*** EXCERPTED DATA
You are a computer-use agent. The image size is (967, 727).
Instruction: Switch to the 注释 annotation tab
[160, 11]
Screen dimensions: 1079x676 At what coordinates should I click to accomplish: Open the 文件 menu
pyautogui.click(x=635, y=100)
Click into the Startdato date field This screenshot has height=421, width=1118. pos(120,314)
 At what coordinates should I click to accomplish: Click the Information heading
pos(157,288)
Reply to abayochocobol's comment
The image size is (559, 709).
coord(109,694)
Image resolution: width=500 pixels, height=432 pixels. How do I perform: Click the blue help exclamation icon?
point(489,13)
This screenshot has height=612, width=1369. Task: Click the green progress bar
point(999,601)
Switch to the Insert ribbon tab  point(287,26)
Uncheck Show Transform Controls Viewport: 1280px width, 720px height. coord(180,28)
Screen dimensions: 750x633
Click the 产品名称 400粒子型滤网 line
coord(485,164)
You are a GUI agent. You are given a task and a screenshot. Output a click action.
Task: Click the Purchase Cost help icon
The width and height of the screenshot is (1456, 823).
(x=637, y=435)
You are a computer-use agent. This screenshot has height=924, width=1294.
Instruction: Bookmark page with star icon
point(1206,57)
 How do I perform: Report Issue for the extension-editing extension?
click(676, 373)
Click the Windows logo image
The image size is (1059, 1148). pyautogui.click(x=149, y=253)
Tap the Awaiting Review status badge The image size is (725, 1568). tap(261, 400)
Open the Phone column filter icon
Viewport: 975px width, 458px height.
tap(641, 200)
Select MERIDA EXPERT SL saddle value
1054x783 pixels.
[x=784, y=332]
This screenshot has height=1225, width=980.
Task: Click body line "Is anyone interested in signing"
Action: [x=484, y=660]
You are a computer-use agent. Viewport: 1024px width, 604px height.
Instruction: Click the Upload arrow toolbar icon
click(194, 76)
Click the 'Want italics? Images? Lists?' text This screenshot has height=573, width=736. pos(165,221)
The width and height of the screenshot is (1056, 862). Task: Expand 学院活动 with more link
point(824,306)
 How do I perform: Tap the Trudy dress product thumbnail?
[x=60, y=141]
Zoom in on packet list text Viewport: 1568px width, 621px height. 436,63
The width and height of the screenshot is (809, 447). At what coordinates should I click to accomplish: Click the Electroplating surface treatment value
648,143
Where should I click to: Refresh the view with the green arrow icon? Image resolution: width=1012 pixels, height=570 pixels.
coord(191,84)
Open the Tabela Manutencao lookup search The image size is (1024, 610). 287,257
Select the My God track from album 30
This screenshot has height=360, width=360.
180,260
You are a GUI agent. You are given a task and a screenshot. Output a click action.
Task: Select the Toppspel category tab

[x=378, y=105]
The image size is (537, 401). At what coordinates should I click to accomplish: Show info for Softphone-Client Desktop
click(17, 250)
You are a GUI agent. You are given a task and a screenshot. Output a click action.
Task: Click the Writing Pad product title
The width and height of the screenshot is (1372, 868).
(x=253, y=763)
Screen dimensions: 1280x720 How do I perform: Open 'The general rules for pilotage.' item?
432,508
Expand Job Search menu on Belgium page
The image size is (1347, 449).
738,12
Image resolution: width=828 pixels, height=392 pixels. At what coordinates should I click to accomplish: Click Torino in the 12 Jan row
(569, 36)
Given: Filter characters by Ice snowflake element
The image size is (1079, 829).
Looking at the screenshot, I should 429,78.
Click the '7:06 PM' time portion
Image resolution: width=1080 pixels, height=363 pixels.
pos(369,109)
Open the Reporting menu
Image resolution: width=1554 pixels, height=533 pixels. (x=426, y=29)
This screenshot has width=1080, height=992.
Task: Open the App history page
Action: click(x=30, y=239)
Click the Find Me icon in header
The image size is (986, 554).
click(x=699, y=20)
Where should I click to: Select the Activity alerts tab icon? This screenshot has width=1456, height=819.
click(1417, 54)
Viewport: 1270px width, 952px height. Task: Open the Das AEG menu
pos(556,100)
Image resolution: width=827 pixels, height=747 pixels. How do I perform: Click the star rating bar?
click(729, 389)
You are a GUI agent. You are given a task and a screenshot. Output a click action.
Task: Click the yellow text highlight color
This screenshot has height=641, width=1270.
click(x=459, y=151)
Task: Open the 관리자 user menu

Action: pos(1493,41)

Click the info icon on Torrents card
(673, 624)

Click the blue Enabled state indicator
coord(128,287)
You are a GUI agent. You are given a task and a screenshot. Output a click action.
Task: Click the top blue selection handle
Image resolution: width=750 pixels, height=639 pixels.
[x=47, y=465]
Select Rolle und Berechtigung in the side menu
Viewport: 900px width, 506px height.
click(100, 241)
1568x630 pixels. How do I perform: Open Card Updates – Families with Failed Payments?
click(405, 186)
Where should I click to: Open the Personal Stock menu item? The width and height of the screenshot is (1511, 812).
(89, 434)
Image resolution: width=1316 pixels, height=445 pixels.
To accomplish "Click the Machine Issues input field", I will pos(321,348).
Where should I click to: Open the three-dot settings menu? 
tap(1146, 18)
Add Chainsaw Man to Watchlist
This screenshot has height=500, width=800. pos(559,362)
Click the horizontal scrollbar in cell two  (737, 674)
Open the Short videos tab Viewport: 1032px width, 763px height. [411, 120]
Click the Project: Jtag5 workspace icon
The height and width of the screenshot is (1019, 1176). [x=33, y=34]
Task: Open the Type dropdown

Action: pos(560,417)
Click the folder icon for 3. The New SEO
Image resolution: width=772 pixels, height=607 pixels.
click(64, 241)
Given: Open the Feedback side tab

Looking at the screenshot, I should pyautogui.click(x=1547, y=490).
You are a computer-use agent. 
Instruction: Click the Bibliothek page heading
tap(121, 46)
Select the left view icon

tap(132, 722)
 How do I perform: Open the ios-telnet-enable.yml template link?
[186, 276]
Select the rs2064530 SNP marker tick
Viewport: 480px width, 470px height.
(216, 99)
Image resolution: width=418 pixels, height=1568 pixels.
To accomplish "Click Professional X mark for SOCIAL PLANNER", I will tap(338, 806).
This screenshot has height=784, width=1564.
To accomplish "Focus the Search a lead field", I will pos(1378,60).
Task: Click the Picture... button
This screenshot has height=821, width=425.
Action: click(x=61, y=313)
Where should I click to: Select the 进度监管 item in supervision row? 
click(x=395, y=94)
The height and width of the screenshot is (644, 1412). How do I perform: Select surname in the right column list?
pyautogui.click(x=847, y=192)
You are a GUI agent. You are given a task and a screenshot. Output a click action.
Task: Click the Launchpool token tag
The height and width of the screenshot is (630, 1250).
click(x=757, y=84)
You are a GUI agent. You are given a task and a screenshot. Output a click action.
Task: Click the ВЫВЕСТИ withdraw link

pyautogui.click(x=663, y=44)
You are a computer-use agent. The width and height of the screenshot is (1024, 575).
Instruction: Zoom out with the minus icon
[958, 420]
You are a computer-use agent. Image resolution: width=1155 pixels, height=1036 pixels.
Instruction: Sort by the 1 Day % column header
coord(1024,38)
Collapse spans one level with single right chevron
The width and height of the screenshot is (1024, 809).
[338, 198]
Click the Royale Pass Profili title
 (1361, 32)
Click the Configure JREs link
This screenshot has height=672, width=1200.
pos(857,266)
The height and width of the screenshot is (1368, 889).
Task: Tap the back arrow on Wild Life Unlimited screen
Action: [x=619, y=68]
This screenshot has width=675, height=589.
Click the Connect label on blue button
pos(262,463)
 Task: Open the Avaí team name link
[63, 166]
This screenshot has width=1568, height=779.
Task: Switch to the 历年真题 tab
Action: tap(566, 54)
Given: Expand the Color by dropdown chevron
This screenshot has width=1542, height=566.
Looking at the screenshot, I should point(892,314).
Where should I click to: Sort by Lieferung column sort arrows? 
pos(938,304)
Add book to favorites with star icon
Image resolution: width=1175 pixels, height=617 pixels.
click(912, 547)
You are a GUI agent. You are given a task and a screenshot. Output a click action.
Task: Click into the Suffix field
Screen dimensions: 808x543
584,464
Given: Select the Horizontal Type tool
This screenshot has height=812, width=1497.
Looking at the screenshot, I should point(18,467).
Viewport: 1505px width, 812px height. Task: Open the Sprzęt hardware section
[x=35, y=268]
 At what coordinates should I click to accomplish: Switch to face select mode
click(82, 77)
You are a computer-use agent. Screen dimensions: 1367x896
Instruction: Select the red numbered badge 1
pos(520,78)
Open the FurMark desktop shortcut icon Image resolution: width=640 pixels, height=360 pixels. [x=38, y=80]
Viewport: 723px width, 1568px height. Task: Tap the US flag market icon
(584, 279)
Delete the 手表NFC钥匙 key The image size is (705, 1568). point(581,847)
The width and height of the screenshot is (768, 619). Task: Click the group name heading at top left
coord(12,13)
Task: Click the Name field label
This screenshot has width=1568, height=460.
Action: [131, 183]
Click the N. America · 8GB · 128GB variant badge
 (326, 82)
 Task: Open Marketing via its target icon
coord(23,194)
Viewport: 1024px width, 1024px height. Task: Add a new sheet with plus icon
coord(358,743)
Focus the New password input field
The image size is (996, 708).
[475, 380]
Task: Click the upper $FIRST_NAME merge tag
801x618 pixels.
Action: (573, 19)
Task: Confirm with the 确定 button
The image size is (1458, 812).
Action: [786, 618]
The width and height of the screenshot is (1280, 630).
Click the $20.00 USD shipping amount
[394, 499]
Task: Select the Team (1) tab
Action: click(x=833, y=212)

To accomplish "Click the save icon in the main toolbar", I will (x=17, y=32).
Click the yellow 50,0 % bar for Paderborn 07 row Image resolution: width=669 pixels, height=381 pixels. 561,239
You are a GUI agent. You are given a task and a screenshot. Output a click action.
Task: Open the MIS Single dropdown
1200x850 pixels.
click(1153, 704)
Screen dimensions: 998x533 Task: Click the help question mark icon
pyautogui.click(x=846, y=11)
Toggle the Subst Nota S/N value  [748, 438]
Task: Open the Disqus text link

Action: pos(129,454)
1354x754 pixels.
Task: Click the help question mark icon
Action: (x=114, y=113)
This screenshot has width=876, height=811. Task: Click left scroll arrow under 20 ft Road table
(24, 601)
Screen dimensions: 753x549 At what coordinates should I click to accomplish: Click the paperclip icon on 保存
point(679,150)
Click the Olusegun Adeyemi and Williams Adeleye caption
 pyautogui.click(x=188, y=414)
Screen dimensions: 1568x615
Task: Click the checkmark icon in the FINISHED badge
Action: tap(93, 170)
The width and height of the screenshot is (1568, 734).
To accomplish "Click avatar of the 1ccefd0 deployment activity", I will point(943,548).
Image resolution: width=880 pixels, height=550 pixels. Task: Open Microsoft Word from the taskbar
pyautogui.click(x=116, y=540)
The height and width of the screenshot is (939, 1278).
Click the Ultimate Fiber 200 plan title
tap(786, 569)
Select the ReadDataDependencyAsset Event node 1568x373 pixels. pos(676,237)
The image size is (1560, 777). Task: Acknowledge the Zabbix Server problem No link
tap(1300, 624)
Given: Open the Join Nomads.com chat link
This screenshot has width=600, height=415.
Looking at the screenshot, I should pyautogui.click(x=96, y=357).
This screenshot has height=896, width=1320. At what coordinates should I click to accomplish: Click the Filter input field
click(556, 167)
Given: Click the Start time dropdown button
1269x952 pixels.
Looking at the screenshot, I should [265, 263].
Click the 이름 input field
******
- WORK ITEM -
Retype exactly the lines above, from the one with "The height and width of the screenshot is (630, 1250)." through the one with "Collapse spans one", inclusive.

- TASK RESULT -
The height and width of the screenshot is (630, 1250).
click(x=757, y=84)
You are a GUI agent. You are given a task and a screenshot. Output a click action.
Task: Click the ВЫВЕСТИ withdraw link

pyautogui.click(x=663, y=44)
You are a computer-use agent. The width and height of the screenshot is (1024, 575).
Instruction: Zoom out with the minus icon
[958, 420]
You are a computer-use agent. Image resolution: width=1155 pixels, height=1036 pixels.
Instruction: Sort by the 1 Day % column header
coord(1024,38)
Collapse spans one level with single right chevron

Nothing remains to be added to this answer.